To Put it simply, REITs is a product that securitizes real estate properties, including brick-and-mortars, commercial and residential properties, facilities, etc., allowing investors to invest in real estate with a small amount of money.

Pros of Investing in REITs

As with all investments, REITs have their advantages:

1. Smaller investment & higher liquidity: REITs feature higher liquidity and lower investment amount compared to investing in real estate directly.

2. Potential cash flow: As properties can be let out for rent, REITs may bring passive income. The U.S. and Singapore laws require trust companies to distribute at least 90 percent of their rental income to shareholders, which may provide greater chances of earning consistent dividends.

3. Inflation-fighting property: Rents are the major source of income for REITs. As inflation goes up, rents also have a chance to become higher. REITs may also provide competitive dividends.

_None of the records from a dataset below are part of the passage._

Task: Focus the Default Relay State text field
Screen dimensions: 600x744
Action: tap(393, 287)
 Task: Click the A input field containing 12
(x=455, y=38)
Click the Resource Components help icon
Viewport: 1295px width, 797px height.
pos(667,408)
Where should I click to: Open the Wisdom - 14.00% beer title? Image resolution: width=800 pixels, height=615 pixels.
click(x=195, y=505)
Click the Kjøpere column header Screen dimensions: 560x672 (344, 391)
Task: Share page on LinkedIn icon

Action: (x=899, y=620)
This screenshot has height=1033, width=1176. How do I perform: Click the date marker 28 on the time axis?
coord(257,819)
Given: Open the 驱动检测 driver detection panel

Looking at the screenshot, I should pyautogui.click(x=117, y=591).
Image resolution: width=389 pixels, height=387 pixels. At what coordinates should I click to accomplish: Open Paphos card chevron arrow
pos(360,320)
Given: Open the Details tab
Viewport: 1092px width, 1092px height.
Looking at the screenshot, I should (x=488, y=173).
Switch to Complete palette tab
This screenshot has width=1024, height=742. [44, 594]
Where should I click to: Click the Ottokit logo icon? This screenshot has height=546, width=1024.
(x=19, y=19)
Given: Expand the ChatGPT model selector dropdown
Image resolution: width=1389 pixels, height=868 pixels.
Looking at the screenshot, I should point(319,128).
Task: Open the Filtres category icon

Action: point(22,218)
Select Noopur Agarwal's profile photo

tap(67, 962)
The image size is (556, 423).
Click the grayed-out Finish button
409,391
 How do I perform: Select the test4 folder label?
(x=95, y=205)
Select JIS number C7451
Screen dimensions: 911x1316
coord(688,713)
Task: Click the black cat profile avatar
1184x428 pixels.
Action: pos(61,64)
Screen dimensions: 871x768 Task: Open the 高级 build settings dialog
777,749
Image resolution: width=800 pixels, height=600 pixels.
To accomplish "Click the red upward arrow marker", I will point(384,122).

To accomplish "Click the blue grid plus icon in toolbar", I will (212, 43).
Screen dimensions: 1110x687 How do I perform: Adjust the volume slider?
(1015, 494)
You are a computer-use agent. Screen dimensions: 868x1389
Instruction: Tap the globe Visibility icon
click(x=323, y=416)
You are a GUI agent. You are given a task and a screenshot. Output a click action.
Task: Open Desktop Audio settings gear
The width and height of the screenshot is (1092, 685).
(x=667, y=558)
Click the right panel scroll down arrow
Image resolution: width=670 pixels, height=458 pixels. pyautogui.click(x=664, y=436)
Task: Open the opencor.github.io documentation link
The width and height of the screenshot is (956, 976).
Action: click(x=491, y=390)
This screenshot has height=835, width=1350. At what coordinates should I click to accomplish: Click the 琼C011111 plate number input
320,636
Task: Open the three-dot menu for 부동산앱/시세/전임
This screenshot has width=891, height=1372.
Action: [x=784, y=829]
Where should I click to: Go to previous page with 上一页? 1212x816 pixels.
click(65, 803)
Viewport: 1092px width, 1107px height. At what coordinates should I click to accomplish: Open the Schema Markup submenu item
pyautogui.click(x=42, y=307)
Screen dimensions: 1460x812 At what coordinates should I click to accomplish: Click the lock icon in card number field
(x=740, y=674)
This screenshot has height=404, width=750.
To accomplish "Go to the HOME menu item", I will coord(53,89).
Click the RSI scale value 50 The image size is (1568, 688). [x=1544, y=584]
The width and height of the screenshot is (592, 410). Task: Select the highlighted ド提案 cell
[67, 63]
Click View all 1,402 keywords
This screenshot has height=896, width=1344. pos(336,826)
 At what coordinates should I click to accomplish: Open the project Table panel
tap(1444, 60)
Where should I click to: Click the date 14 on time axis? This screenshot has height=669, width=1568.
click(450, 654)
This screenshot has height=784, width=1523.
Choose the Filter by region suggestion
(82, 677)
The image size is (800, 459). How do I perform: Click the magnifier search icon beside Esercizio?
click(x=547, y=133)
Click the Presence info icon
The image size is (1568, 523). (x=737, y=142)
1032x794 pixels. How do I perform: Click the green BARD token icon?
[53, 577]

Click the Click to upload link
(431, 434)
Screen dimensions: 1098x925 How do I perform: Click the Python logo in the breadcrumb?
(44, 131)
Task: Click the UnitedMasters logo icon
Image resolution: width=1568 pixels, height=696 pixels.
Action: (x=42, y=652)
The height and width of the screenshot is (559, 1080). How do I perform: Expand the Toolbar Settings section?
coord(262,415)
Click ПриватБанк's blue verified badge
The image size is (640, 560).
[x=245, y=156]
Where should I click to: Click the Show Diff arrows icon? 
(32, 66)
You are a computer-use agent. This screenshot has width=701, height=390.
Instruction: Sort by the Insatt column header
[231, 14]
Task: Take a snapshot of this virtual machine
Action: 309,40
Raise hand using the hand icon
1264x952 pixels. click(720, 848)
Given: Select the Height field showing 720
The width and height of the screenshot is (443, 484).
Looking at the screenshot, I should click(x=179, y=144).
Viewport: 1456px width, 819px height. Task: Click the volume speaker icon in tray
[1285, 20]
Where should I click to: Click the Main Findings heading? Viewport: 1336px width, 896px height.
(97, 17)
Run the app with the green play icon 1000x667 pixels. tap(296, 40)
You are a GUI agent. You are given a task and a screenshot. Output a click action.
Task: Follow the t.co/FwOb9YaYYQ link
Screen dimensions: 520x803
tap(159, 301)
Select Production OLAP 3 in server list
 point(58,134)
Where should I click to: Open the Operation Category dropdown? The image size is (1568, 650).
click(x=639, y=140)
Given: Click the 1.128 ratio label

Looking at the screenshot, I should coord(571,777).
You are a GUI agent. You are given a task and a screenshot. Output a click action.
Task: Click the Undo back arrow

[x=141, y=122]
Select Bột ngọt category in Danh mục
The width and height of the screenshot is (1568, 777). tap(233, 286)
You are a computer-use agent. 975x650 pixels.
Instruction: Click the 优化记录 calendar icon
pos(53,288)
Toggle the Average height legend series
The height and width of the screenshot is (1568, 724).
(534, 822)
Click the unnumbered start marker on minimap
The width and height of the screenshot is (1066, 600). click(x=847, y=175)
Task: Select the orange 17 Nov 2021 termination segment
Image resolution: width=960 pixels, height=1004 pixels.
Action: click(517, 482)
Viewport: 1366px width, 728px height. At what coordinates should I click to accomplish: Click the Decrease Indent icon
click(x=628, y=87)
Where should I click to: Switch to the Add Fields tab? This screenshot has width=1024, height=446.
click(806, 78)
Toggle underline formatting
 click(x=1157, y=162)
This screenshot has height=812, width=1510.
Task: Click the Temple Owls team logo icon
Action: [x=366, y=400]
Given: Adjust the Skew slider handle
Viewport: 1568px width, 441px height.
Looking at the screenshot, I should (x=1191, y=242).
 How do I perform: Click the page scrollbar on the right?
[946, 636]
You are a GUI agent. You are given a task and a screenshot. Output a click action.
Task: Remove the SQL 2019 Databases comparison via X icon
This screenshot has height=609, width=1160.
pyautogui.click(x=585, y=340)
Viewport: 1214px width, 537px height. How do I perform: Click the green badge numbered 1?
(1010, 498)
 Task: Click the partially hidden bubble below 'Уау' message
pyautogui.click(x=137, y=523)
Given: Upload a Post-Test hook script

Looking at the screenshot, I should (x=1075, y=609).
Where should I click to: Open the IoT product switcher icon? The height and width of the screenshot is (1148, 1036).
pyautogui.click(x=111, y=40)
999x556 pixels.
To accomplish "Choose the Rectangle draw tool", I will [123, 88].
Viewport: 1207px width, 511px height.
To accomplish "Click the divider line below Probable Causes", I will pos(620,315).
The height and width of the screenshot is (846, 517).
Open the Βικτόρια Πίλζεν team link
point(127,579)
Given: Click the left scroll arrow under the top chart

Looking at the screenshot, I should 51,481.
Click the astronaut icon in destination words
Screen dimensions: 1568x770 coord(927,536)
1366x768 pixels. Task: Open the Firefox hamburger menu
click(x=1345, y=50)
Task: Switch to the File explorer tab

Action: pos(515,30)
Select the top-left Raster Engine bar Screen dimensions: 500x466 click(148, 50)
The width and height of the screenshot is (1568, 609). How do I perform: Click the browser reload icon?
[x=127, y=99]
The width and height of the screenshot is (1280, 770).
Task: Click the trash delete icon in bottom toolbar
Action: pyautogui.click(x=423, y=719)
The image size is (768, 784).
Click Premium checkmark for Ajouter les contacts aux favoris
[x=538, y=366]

Cons of Investing in REITs

Here are some notable disadvantages of REITs. This list is not all-inclusive as there are other risks not covered below.

1. Potential volatility risk: REITs prices may fluctuate due to market conditions, real estate policies, and economic cycles, etc

2. Concentration risk: If most of the returns on REITs come from a limited number of assets and properties, the price will fluctuate due to rent changes.

3. Interest rate risk: Real estate is typically very sensitive to changes in interest rates, which can affect property values and occupancy demand.

4. Taxes on dividends: Dividends paid by REITs are generally treated as ordinary income and are not entitled to the reduced capital gain tax rates on other types of corporate dividends.

Disclaimer: This content is for informational and educational purposes only and does not constitute a recommendation or endorsement of any specific investment or investment strategy.